VORGEGEBENER TEXT:
====

Drittens: Der Wegfall der Abiturprüfung wäre ein Verstoß gegen den verfassungsrechtlichen Grundsatz der Gleichbehandlung vor dem Gesetz. Die Abiturienten des Jahres 2019 schrieben und die Abiturienten des Jahres 2021 schreiben (hoffentlich) das herkömmliche Abitur. Beide Jahrgänge konkurrieren aber bei Numerus-Clausus-Studiengängen mit den Abiturienten des Jahres 2020. Gerecht ist das nicht.

Viertens: Völlig unausgegoren wäre die Praxis, die Leistungen von zwei Schuljahren auf die Abiturprüfung hochzurechnen. Denn welche der erbrachten Leistungen werden dann hochgerechnet? Nur die der eigentlichen vier bzw. fünf Abiturfächer? Oder alle? Auch die Leistungen aus Fächern, in denen man nicht so gut war?

====

DATENABSCHNITT:
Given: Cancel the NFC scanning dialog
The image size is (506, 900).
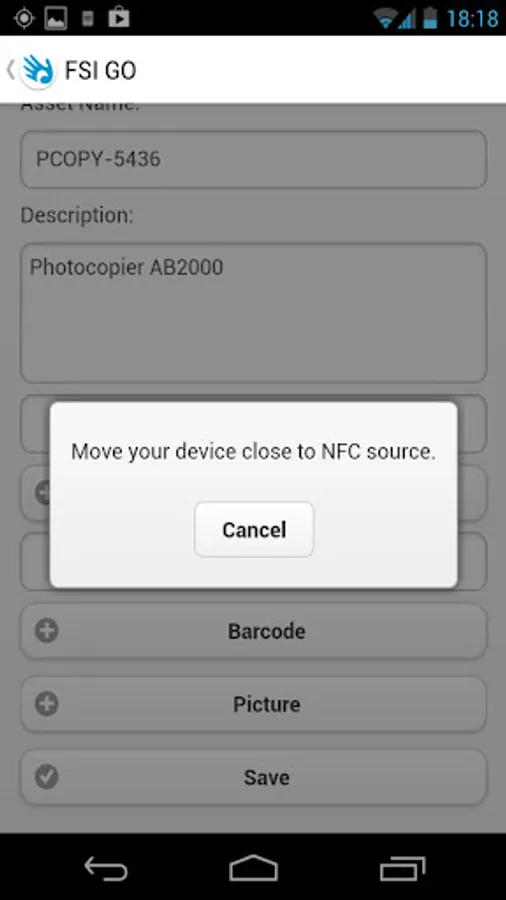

====

ARBEITSAUFTRAG:
Geben Sie den oben stehenden Text zum Wegfall der Abiturprüfung vollständig und wortgetreu wieder.

SCHRIFTLICHE ANTWORT:
Drittens: Der Wegfall der Abiturprüfung wäre ein Verstoß gegen den verfassungsrechtlichen Grundsatz der Gleichbehandlung vor dem Gesetz. Die Abiturienten des Jahres 2019 schrieben und die Abiturienten des Jahres 2021 schreiben (hoffentlich) das herkömmliche Abitur. Beide Jahrgänge konkurrieren aber bei Numerus-Clausus-Studiengängen mit den Abiturienten des Jahres 2020. Gerecht ist das nicht.

Viertens: Völlig unausgegoren wäre die Praxis, die Leistungen von zwei Schuljahren auf die Abiturprüfung hochzurechnen. Denn welche der erbrachten Leistungen werden dann hochgerechnet? Nur die der eigentlichen vier bzw. fünf Abiturfächer? Oder alle? Auch die Leistungen aus Fächern, in denen man nicht so gut war?